Texto do exercício:
Na prática, a maioria dos caminhoneiros autônomos que não recolhem contribuições previdenciárias acreditam que não estão amparados pela Previdência Social, ou seja, que não teriam qualidade de segurado e, consequentemente, não teriam direito ao auxílio-doença e outros benefícios como as aposentadorias por tempo de contribuição, idade ou invalidez.

Para aqueles trabalhadores que há tempo prestam seus serviços para transportadoras sérias e cooperativas que realizam regularmente os recolhimentos das contribuições relativas aos fretes, é grande a possibilidade de manterem a qualidade de segurado e consequentemente usufruírem de benefícios previdenciários, desde que preenchidos os demais requisitos legais relativos à concessão de cada benefício.

Dada a rotatividade da prestação de serviços pelos caminhoneiros autônimos, alternando para cada local de carga as empresas transportadoras que os contrata, a melhor forma de saber sua situação perante a Previdência Social é através da obtenção do Extrato Previdenciário mediante consulta ao Cadastro Nacional de Informações Sociais – CNIS, disponível através da Central de Serviços Meu INSS, acessível por meio de computador ou celular.

Através do Extrato Previdenciário o TAC poderá verificar sua condição de filiação perante a Previdência Social e, ainda, constatar se os valores que foram retidos de seus fretes pelas transportadoras a título de contribuição previdenciária obrigatória foram regularmente recolhidos à Previdência Social.

Destaque-se que a atual crise de saúde que estamos vivendo é mais um forte motivo para que os caminhoneiros autônomos se preocupem em manter a qualidade de segurado perante a Previdência Social pois, em caso de adoecimento, poderão usufruir do auxílio-doença.

REFLEXOS NO CAMPO TRIBUTÁRIO

Para o pagamento de serviços prestados por profissionais pessoas físicas e que não estejam regidos pelo sistema CLT, em geral utiliza-se o Recibo de Pagamento Autônomo – RPA, considerado documento comprobatório para inúmeras finalidades, permitindo destacar os tributos a serem recolhidos pelo contratante, tais como INSS, IRPF e ISS.

No caso da contratação de TAC a Empresa de Transporte de Cargas – ETC deverá emitir a Declaração de Operação de Transporte e registrar o CIOT, onde serão destacados tributos, tais como INSS, IRPF e SEST/SENAT, além de outros valores a exemplo dos custos com pedágio no trecho compreendido entre a carga e descarga e com seguro da carga.

Dados do exercício:
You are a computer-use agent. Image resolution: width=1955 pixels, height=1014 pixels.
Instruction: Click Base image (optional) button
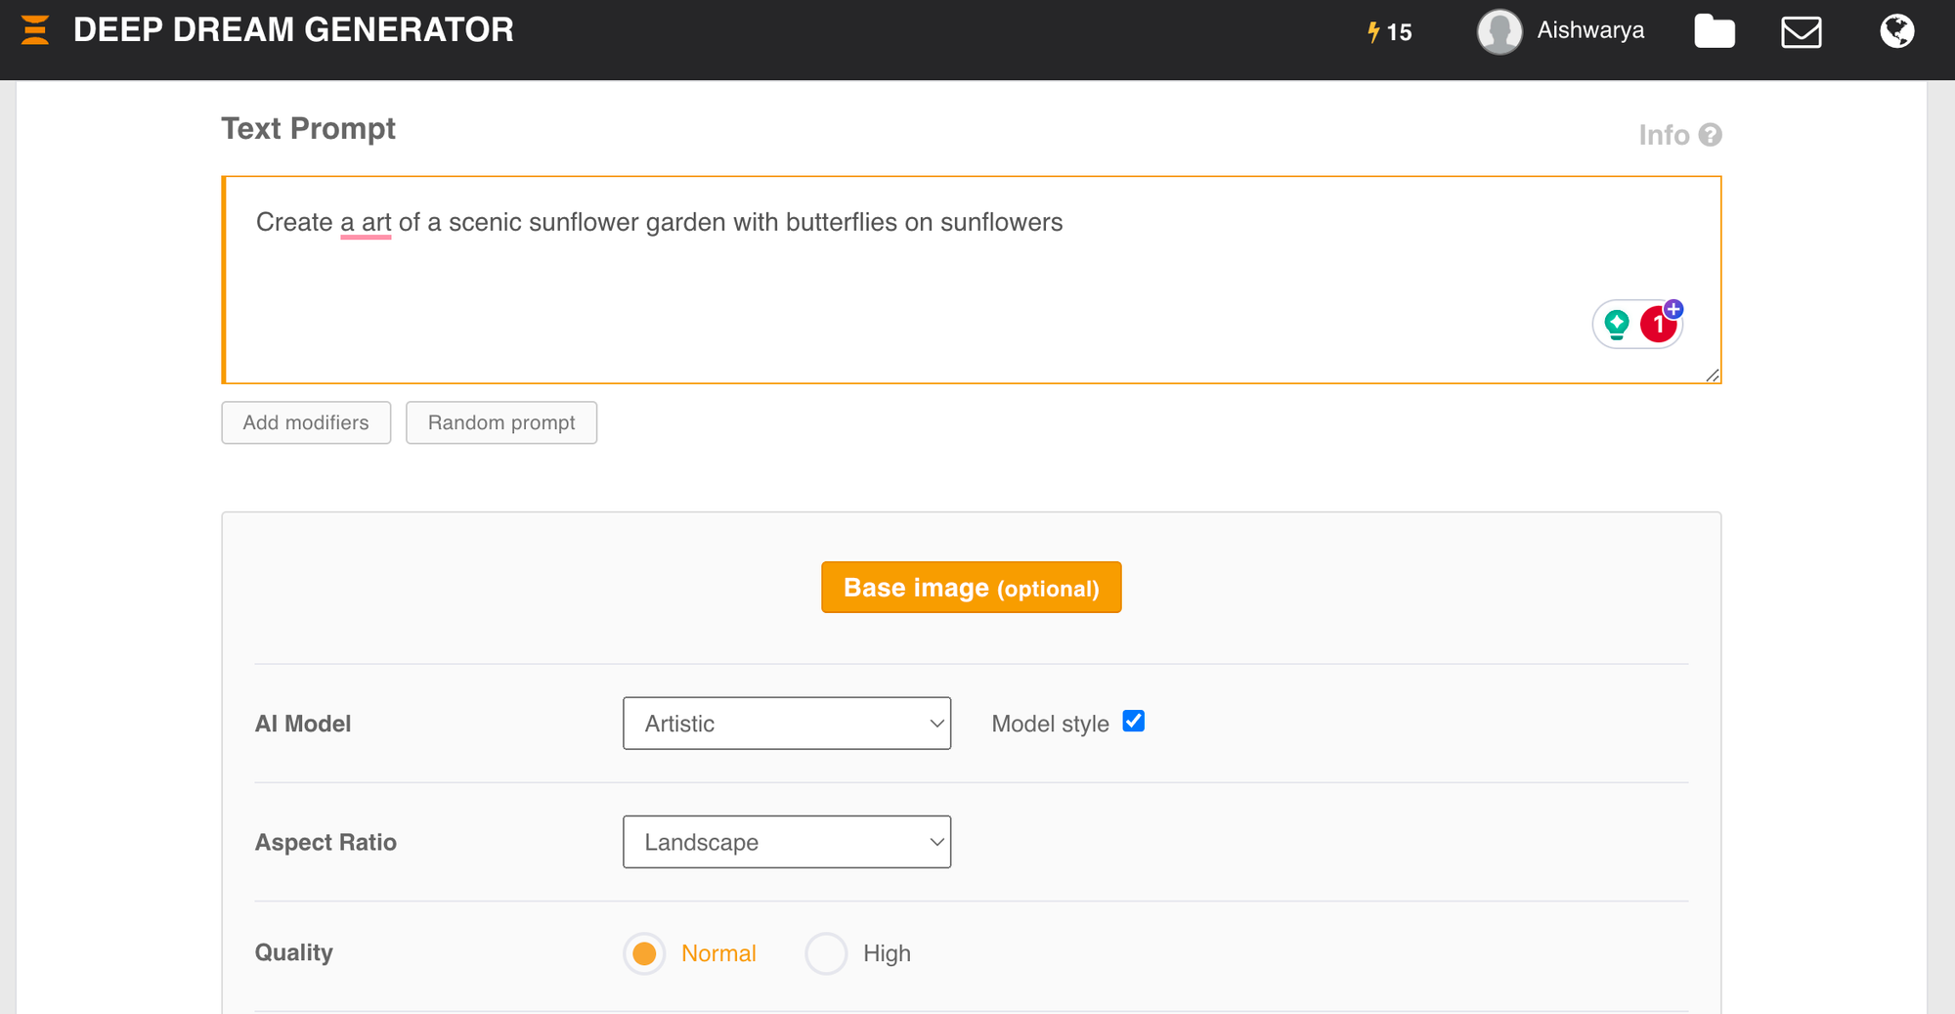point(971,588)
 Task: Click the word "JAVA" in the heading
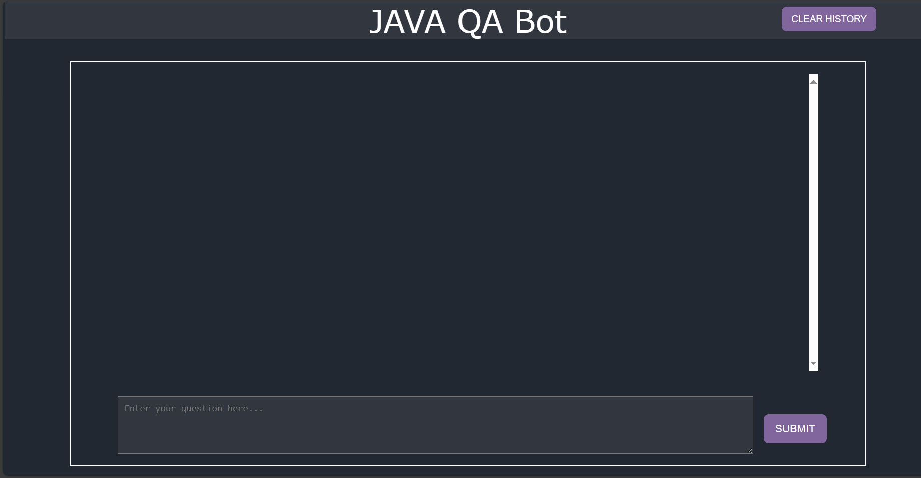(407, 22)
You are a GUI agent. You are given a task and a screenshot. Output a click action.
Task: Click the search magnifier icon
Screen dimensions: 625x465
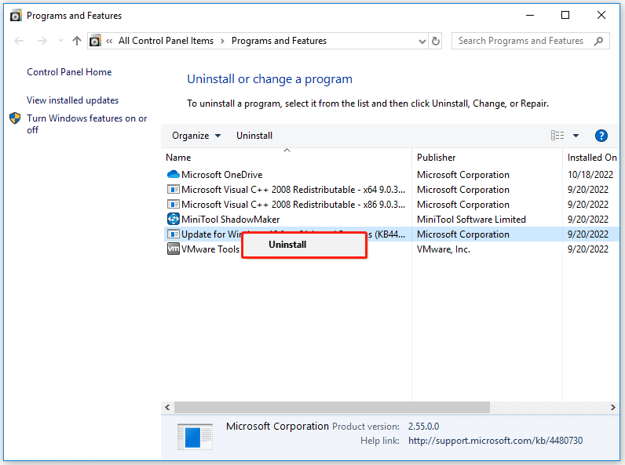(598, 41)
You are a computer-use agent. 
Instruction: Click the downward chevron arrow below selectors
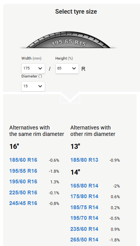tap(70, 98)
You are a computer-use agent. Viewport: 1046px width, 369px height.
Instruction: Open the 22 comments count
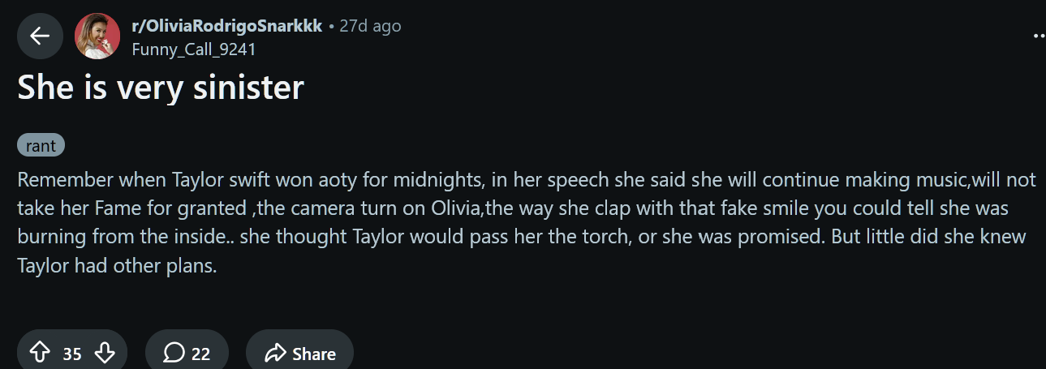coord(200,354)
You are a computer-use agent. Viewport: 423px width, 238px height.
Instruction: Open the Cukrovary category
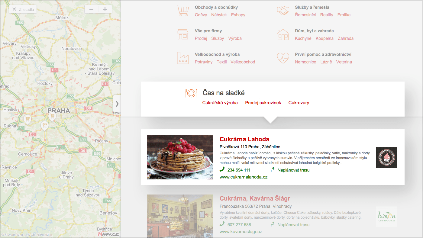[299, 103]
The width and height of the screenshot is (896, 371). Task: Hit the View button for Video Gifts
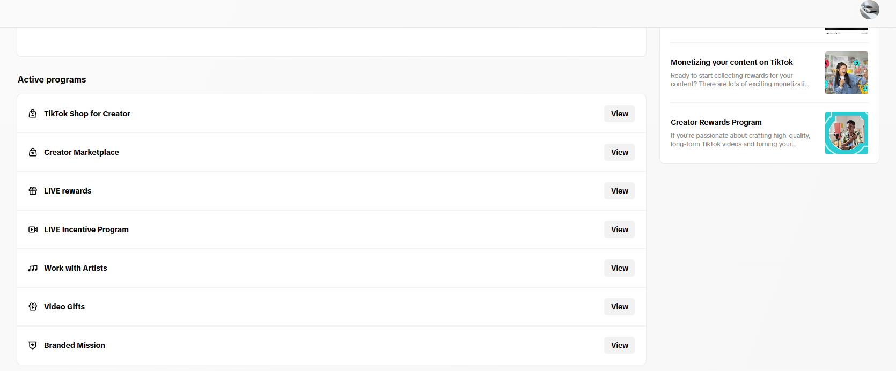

Instruções do exercício:
#1 Reproduza do texto sobre os caminhoneiros autônomos o trecho entre "Destaque-se que a" e "usufruir do auxílio-doença.", inclusive.
#2 No texto sobre os caminhoneiros autônomos, que declaração a Empresa de Transporte de Cargas deve emitir ao contratar um TAC?
#3 Dê seguimento ao texto sobre os caminhoneiros autônomos a partir de sua última frase.

Respostas escritas:
#1
Destaque-se que a atual crise de saúde que estamos vivendo é mais um forte motivo para que os caminhoneiros autônomos se preocupem em manter a qualidade de segurado perante a Previdência Social pois, em caso de adoecimento, poderão usufruir do auxílio-doença.

#2 A Declaração de Operação de Transporte.

#3
No caso da contratação de TAC a Declaração de Operação de Transporte é documento indispensável para a contabilidade da transportadora contratante e para o autônomo, pois é dela que serão extraídas as informações a serem declaradas à Receita Federal no momento do ajuste anual.

Assim, ao preencher sua Declaração de Ajuste Anual de Imposto de Renda, o caminhoneiro autônomo deverá buscar as informações sobre sua renda nas Declarações de Operação de Transporte e nunca nos Conhecimentos de Transporte Eletrônico – CTE´s, pois estes indicam os valores pagos pelo embarcador, os quais incluem, além do frete, percentuais que ficam com a transportadora a título de lucro, despesas administrativas e operacionais, além dos custos com seguros, tributos, pedágio, carga, descarga e outros.

Destaque-se que a declaração de ajuste anual baseada nos valores constante nos CTE´s, além de inverídica, elevaria demasiadamente a base de cálculo dos valores recebidos pela pessoa física, exacerbando os valores a serem pagos a título de Imposto de Renda Pessoa Física.

Outro fator importante para a declaração de ajuste anual é a base de cálculo, a qual, diferentemente da base de cálculo da contribuição previdenciária (20%), constitui para o Imposto de Renda Pessoa Física 10% do valor líquido recebido pelo caminhoneiro autônomo constante na Declaração de Operação de Transporte.

Exemplificando:

Valor líquido recebido: R$ 10.000,00

Base de cálculo INSS: R$ 2.000,00

INSS retido/recolhido pelas transportadoras contratantes (11%): 220,00

Base de cálculo IRPF (10%): R$ 1.000,00 – (INSS recolhido e demais despesas dedutíveis).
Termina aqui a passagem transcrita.